(Target pointing data)
— START —

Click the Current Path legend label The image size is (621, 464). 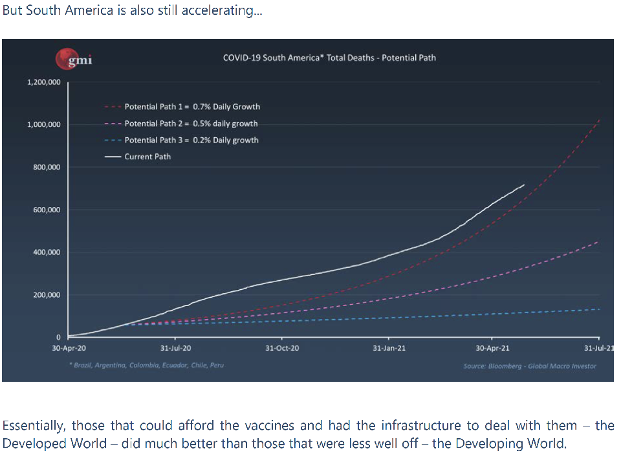tap(147, 157)
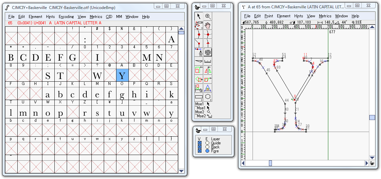
Task: Select the pen point tool
Action: point(199,52)
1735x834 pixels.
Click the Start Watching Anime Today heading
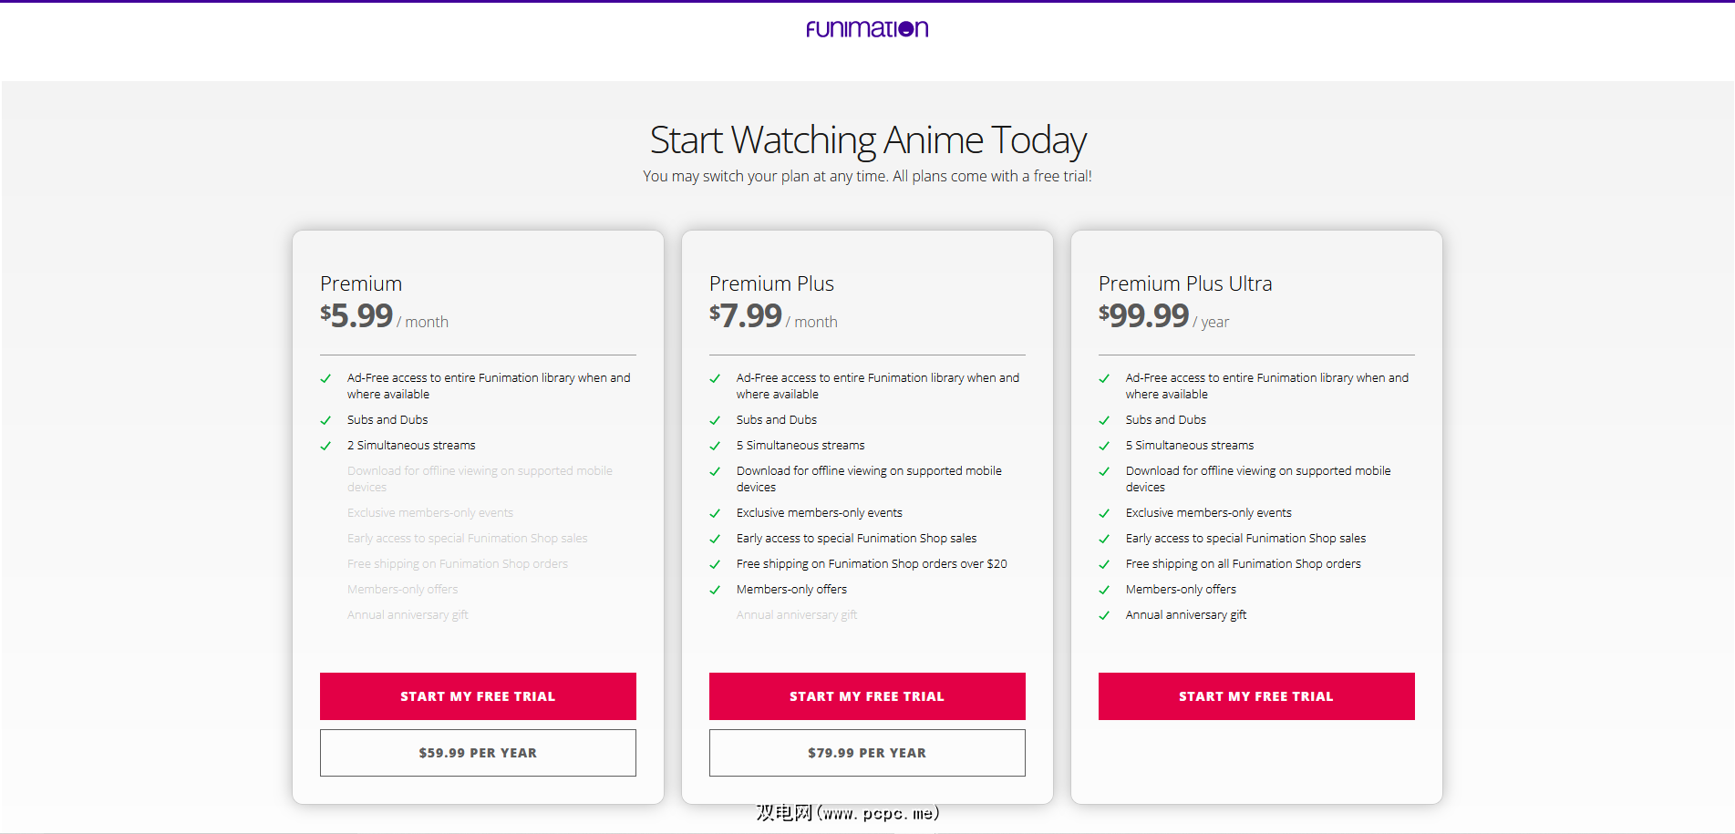tap(867, 140)
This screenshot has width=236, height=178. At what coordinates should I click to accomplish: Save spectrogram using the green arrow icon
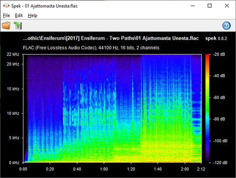pyautogui.click(x=18, y=25)
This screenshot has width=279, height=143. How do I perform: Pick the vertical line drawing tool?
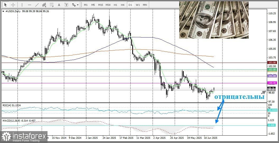22,5
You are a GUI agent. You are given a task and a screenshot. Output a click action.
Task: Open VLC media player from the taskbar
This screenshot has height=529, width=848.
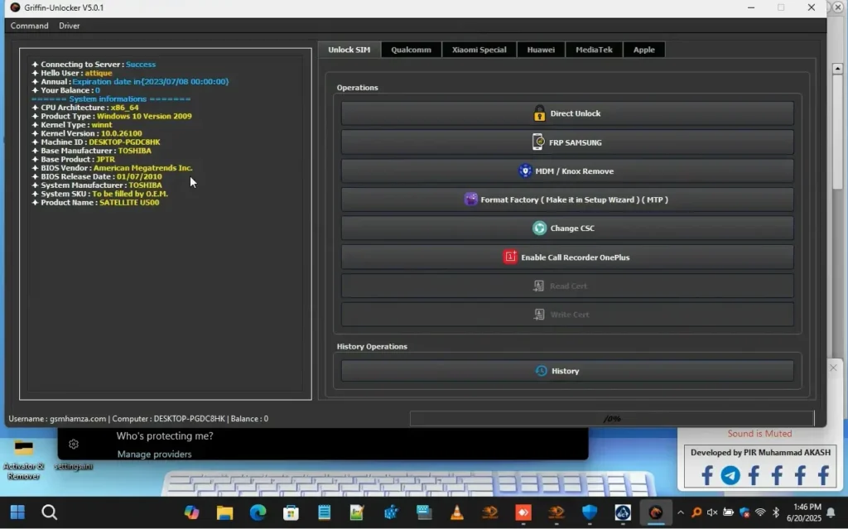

— END —

**Exercise requirements**. Recast the lines of the listing above as a numbered list, from the line containing "You are a GUI" through the end of the listing, omitting blank lines and leaving the pictures out.

**Result for this task**.
1. You are a GUI agent. You are given a task and a screenshot. Output a click action.
2. Task: Open VLC media player from the taskbar
3. This screenshot has height=529, width=848.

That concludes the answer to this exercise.